_Activity_
Every entry should be returned exactly. Omit none of them.
Start of Provided data
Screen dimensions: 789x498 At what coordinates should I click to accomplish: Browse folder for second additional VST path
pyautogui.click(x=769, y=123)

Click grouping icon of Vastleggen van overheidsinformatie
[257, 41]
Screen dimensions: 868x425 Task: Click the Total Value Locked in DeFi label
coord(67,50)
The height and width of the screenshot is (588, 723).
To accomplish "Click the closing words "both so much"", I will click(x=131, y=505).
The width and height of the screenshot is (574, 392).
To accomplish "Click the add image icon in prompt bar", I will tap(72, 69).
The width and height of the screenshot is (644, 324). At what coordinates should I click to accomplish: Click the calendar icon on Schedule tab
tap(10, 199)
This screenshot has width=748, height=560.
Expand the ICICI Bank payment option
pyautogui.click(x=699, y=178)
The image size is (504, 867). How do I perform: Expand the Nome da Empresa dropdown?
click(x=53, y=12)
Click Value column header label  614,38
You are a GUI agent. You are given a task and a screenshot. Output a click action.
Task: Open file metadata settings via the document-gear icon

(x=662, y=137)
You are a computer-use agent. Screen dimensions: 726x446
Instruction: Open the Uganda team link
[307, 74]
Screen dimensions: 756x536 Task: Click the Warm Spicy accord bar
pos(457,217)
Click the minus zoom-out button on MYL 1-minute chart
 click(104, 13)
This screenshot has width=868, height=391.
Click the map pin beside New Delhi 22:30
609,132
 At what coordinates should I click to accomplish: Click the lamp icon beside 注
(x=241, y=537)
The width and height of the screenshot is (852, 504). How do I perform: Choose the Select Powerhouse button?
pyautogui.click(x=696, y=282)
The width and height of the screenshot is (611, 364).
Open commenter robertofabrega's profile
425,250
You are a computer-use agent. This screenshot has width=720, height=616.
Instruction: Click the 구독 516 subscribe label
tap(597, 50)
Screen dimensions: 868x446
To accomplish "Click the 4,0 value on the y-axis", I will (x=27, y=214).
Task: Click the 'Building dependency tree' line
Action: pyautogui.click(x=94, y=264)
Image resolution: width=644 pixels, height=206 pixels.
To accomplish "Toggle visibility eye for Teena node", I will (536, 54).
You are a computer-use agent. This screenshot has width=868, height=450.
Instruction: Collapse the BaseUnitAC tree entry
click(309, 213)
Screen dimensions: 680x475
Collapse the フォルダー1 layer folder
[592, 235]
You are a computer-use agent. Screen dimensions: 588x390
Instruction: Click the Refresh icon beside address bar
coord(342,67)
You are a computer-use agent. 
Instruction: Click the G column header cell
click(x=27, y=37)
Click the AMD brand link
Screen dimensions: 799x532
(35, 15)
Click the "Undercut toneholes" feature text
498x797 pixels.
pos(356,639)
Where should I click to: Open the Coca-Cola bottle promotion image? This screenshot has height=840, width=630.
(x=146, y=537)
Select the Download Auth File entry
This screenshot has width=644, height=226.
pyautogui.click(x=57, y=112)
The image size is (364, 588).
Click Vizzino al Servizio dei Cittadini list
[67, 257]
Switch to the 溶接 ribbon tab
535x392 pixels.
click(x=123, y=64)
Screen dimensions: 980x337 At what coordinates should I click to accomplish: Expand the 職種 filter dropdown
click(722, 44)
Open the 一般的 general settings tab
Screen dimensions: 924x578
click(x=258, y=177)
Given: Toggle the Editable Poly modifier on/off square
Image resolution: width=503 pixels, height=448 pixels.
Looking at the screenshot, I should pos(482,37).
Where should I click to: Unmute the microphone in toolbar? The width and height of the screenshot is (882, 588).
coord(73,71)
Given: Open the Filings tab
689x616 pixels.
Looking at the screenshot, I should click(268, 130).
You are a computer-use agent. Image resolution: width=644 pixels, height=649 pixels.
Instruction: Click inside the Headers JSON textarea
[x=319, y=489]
End of Provided data
_Solved problem_
Screen dimensions: 789x498 At what coordinates should I click to accomplish: Browse folder for second additional VST path
pyautogui.click(x=769, y=123)

Click grouping icon of Vastleggen van overheidsinformatie
[257, 41]
Screen dimensions: 868x425 Task: Click the Total Value Locked in DeFi label
coord(67,50)
The height and width of the screenshot is (588, 723).
To accomplish "Click the closing words "both so much"", I will click(x=131, y=505).
The width and height of the screenshot is (574, 392).
To accomplish "Click the add image icon in prompt bar", I will tap(72, 69).
The width and height of the screenshot is (644, 324). At what coordinates should I click to accomplish: Click the calendar icon on Schedule tab
tap(10, 199)
This screenshot has width=748, height=560.
Expand the ICICI Bank payment option
pyautogui.click(x=699, y=178)
The image size is (504, 867). How do I perform: Expand the Nome da Empresa dropdown?
click(x=53, y=12)
Click Value column header label  614,38
You are a GUI agent. You are given a task and a screenshot. Output a click action.
Task: Open file metadata settings via the document-gear icon

(x=662, y=137)
You are a computer-use agent. Screen dimensions: 726x446
Instruction: Open the Uganda team link
[307, 74]
Screen dimensions: 756x536 Task: Click the Warm Spicy accord bar
pos(457,217)
Click the minus zoom-out button on MYL 1-minute chart
 click(104, 13)
This screenshot has width=868, height=391.
Click the map pin beside New Delhi 22:30
609,132
 At what coordinates should I click to accomplish: Click the lamp icon beside 注
(x=241, y=537)
The width and height of the screenshot is (852, 504). How do I perform: Choose the Select Powerhouse button?
pyautogui.click(x=696, y=282)
The width and height of the screenshot is (611, 364).
Open commenter robertofabrega's profile
425,250
You are a computer-use agent. This screenshot has width=720, height=616.
Instruction: Click the 구독 516 subscribe label
tap(597, 50)
Screen dimensions: 868x446
To accomplish "Click the 4,0 value on the y-axis", I will (x=27, y=214).
Task: Click the 'Building dependency tree' line
Action: pyautogui.click(x=94, y=264)
Image resolution: width=644 pixels, height=206 pixels.
To accomplish "Toggle visibility eye for Teena node", I will (536, 54).
You are a computer-use agent. This screenshot has width=868, height=450.
Instruction: Collapse the BaseUnitAC tree entry
click(309, 213)
Screen dimensions: 680x475
Collapse the フォルダー1 layer folder
[592, 235]
You are a computer-use agent. Screen dimensions: 588x390
Instruction: Click the Refresh icon beside address bar
coord(342,67)
You are a computer-use agent. 
Instruction: Click the G column header cell
click(x=27, y=37)
Click the AMD brand link
Screen dimensions: 799x532
(35, 15)
Click the "Undercut toneholes" feature text
498x797 pixels.
pos(356,639)
Where should I click to: Open the Coca-Cola bottle promotion image? This screenshot has height=840, width=630.
(x=146, y=537)
Select the Download Auth File entry
This screenshot has width=644, height=226.
pyautogui.click(x=57, y=112)
The image size is (364, 588).
Click Vizzino al Servizio dei Cittadini list
[67, 257]
Switch to the 溶接 ribbon tab
535x392 pixels.
click(x=123, y=64)
Screen dimensions: 980x337 At what coordinates should I click to accomplish: Expand the 職種 filter dropdown
click(722, 44)
Open the 一般的 general settings tab
Screen dimensions: 924x578
click(x=258, y=177)
Given: Toggle the Editable Poly modifier on/off square
Image resolution: width=503 pixels, height=448 pixels.
Looking at the screenshot, I should pos(482,37).
Where should I click to: Unmute the microphone in toolbar? The width and height of the screenshot is (882, 588).
coord(73,71)
Given: Open the Filings tab
689x616 pixels.
Looking at the screenshot, I should click(268, 130).
You are a computer-use agent. Image resolution: width=644 pixels, height=649 pixels.
Instruction: Click inside the Headers JSON textarea
[x=319, y=489]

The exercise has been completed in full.